> PASSAGE TO READ
Science, you could say, comes in two sorts. There’s the stuff we more or less understand – and there’s the rest. We’re pretty secure with the earth being round and orbiting the sun, the heart being a pump connected to a network of tubes that keeps us alive, DNA carrying the genetic code – and a few other things. But human beings are curious souls and we tend to be fascinated by what we don’t know and can’t see – why the Dance of the Seven Veils caught on, I guess.
Scientists are, of course, the extreme example – they spend their lives pursuing the unknown (and, as Fred Hoyle gloomily remarked, they’re always wrong and yet they always go on). But in this media era they pay a public price for their doggedness because they get asked the pressing questions of the moment. Is global warning going to finish us off soon, why is British sport generally so poor and – today’s teaser – does being fat make you more likely to get cancer?

> EXERCISE BRIEF
Reproduce the passage about science word for word, between "Scientists are, of" and "to get cancer?", inclusive. The rows that follow are separate material and are not part of the passage about science.

> DATA LISTING
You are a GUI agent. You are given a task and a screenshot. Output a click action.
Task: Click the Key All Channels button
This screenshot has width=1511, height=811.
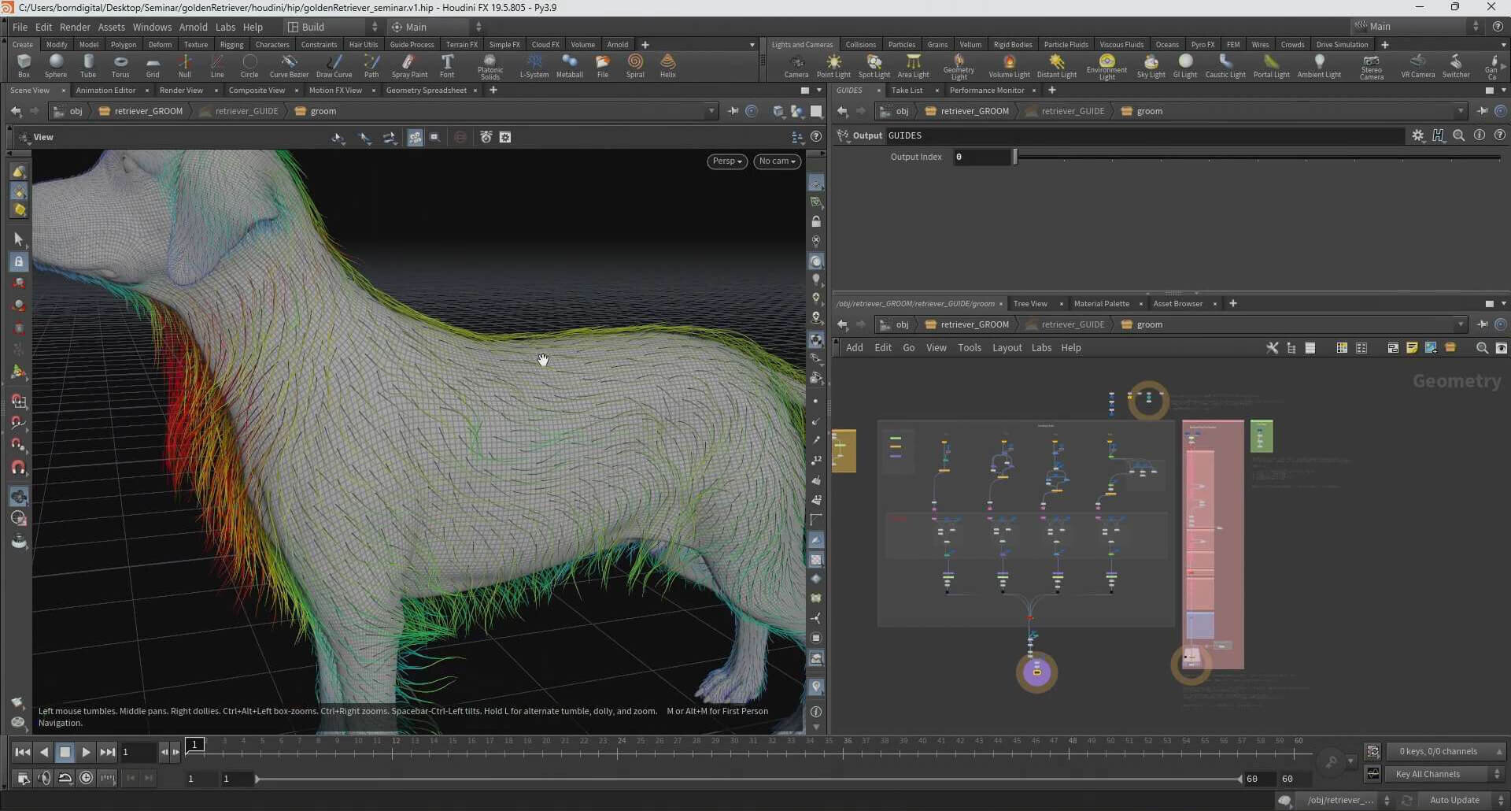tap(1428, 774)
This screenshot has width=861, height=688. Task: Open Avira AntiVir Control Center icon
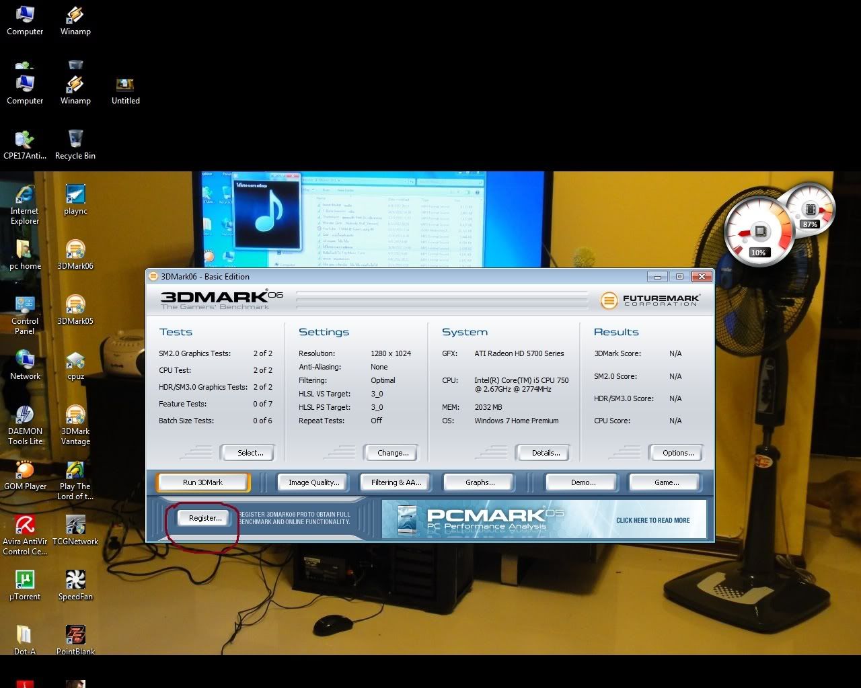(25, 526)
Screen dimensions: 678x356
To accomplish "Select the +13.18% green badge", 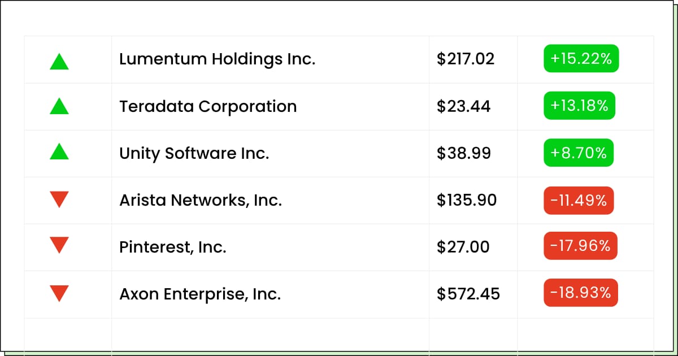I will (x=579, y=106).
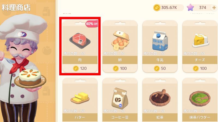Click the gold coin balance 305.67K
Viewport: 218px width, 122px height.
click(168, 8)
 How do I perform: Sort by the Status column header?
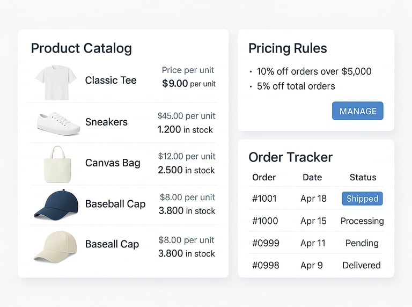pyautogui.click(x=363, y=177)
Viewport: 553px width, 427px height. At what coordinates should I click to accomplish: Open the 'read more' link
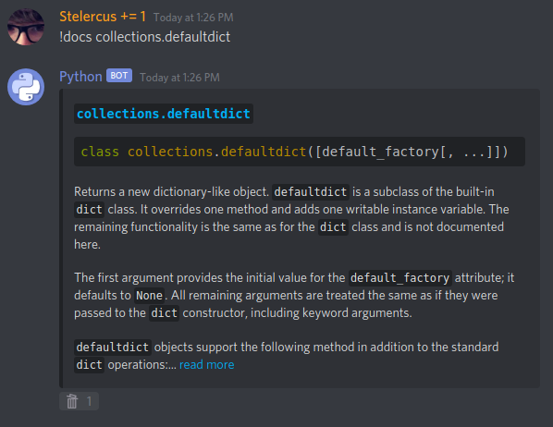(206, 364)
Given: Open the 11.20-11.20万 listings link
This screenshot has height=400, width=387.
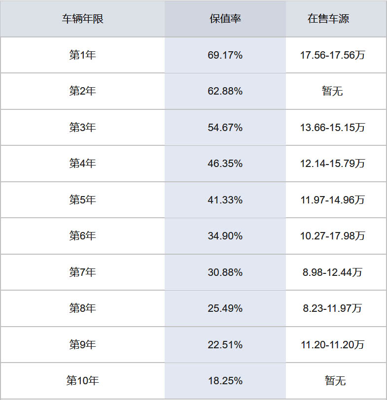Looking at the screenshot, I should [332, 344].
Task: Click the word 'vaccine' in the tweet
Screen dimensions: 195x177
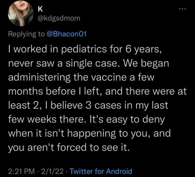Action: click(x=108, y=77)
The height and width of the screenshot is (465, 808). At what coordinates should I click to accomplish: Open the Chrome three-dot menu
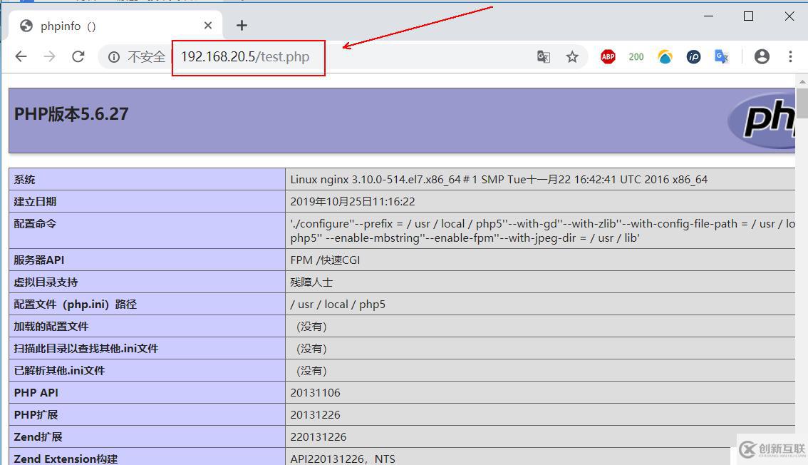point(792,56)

--

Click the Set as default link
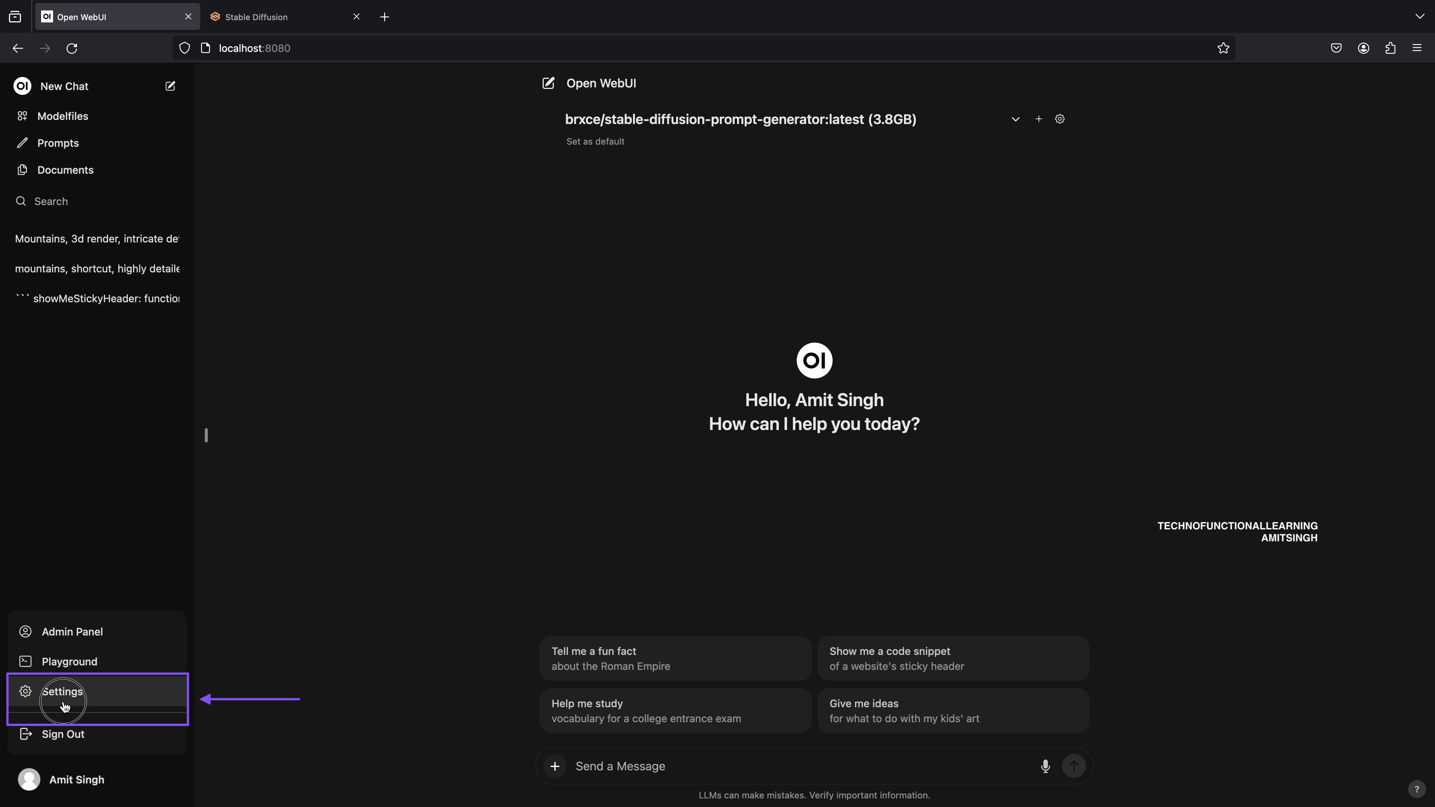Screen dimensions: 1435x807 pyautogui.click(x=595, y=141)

> REPLY
Scientists are, of course, the extreme example – they spend their lives pursuing the unknown (and, as Fred Hoyle gloomily remarked, they’re always wrong and yet they always go on). But in this media era they pay a public price for their doggedness because they get asked the pressing questions of the moment. Is global warning going to finish us off soon, why is British sport generally so poor and – today’s teaser – does being fat make you more likely to get cancer?